= Текст для чтения =
Для меня это так и выглядит — магический реализм. Тебе рассказывают, что на полевых работах, на арбузах мы работали, а над нами летал вертолет. Так, наверное, это налоговая нас считала с неба. У них это связывается в такой рассказ. Или вот ребята у нас снимались, они работают в охране полей. Они сидят в засаде и ждут комбайн-призрак, который может явиться и выкосить поле ночью. Этому есть объяснение: комбайн принадлежит более влиятельному фермеру, который может ночью скосить поле менее влиятельного фермера. Но комбайн так и называется — комбайн-призрак. Его ждут, на него нападают, если он появляется.
Как вам кажется, насколько этот фильм понятен зрителям на Западе? Вы общались с ними? Какие вопросы они вам задают? Спрашивают ли, например, — а кто вообще эти люди, которые украли Лукаса и посадили его в яму? Зачем они это сделали?
Нет, такого вопроса, кстати, не задавали. Понятно, что это охранники этих полей, и что они как бы следят за порядком. И все, что им кажется выпадающим из их представлений о порядке, они бросают в яму.
Фильм по-разному воспринимают. Например, у нас была премьера в Карловых Варах. Там все всем понятно и смешно, потому что они тоже были в советской оккупации и знают все эти особенности: что на заправках может быть плохой бензин, а милиция не всегда тебе поможет, а иногда даже умножит твои проблемы.
А, например, в Германии люди спокойнее на это смотрят. Они вообще всегда исследовательски на все смотрят. И там был хороший вопрос — как в Украине распространяется хаос? Как он устроен? В провинции его больше, чем в центре? Или это другая структура? Меня позабавило, что они пытаются даже на хаос наложить какую-то свою логику и понять, как он распространяется. Я не нашелся, что ответить. Мне кажется, что и в центре есть хаос, и в провинциях, и как-то его измерить невозможно.
Были и очень эмоциональные показы, например, в Ванкувере. Люди со слезами на глазах остались после финальных титров. Оказалось, что там одна из зрительниц — крымчанка. Она уехала оттуда, когда там начались все эти события — захват, оккупация. Она увидела родные места, вспомнила родных людей, начала спрашивать — когда это все закончится, когда все снова будет как прежде.
То есть все зависит очень от людей, которые приходят, но мне кажется, что какие-то основные слои считываются везде. Если совсем отстраненно на это смотреть, то это ведь приключения переводчика, который оказался в незнакомом месте, не в своей тарелке.
Как вы относитесь к сравнениям с Кустурицей и Дэвидом Линчем? Вы упомянули магический реализм. С каким режиссером или писателем вы бы сравнили свое творчество? И нужны ли вообще такие сравнения?

= Раздел данных =
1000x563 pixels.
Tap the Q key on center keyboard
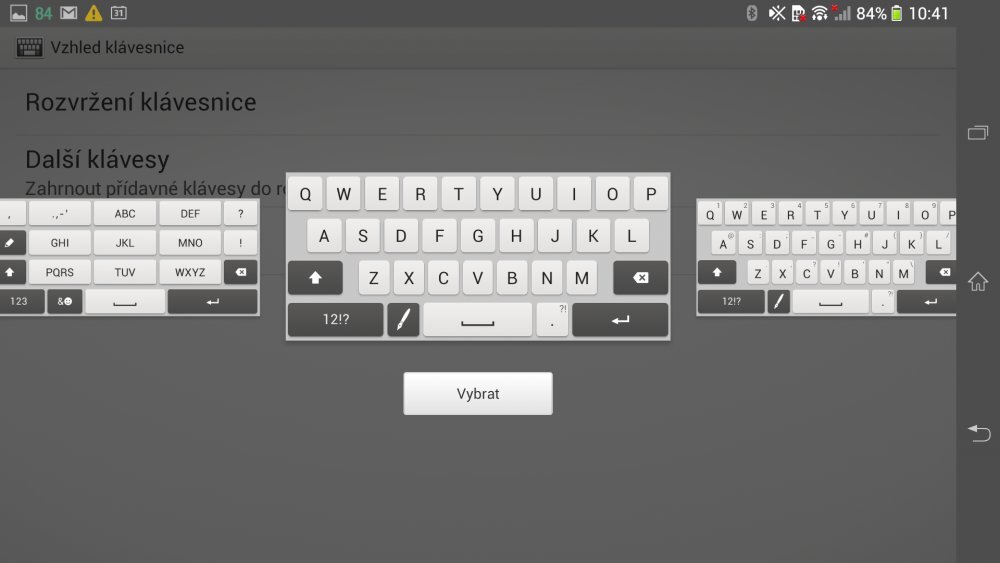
---
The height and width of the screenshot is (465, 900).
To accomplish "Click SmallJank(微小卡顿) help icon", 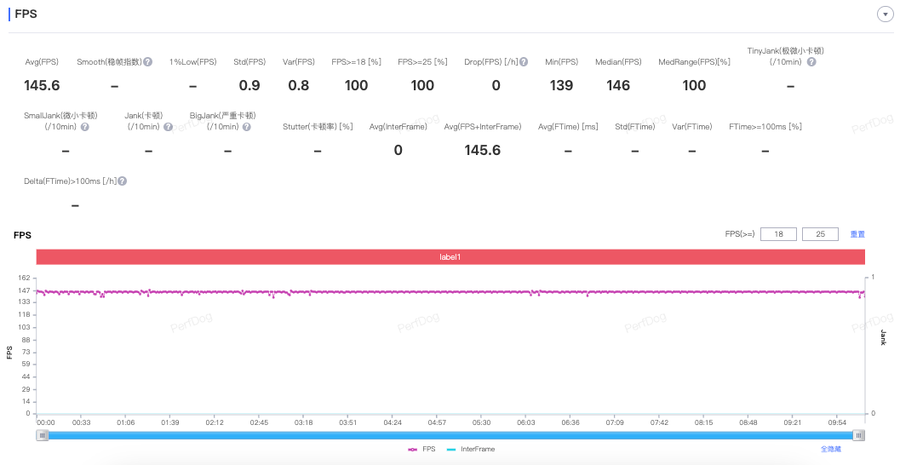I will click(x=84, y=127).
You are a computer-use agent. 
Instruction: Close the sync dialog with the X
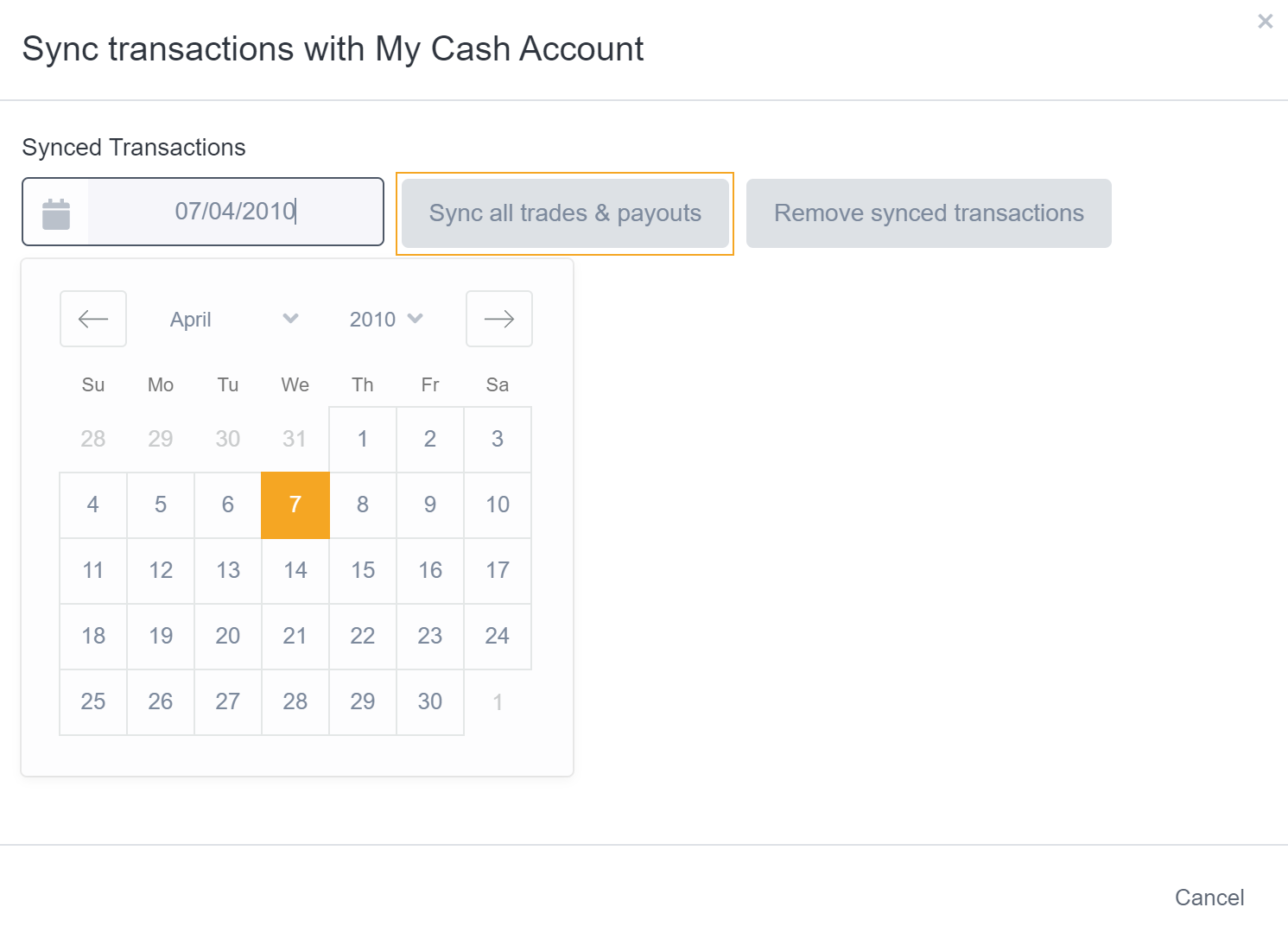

= Задания =
1: Перепишите без изменений фрагмент текста для чтения, начиная со слов «То есть все» и продолжая вплоть до слов «вообще такие сравнения?».
2: Извлеките без изменений из раздела данных только строки, начиная со строки со словами «1000x563 pixels.» и продолжая вплоть до строки со словами «Tap the Q key on center keyboard» включительно.
Строки никак не связаны с текстом для чтения.

= Ответы к заданиям =
1:
То есть все зависит очень от людей, которые приходят, но мне кажется, что какие-то основные слои считываются везде. Если совсем отстраненно на это смотреть, то это ведь приключения переводчика, который оказался в незнакомом месте, не в своей тарелке.
Как вы относитесь к сравнениям с Кустурицей и Дэвидом Линчем? Вы упомянули магический реализм. С каким режиссером или писателем вы бы сравнили свое творчество? И нужны ли вообще такие сравнения?

2:
1000x563 pixels.
Tap the Q key on center keyboard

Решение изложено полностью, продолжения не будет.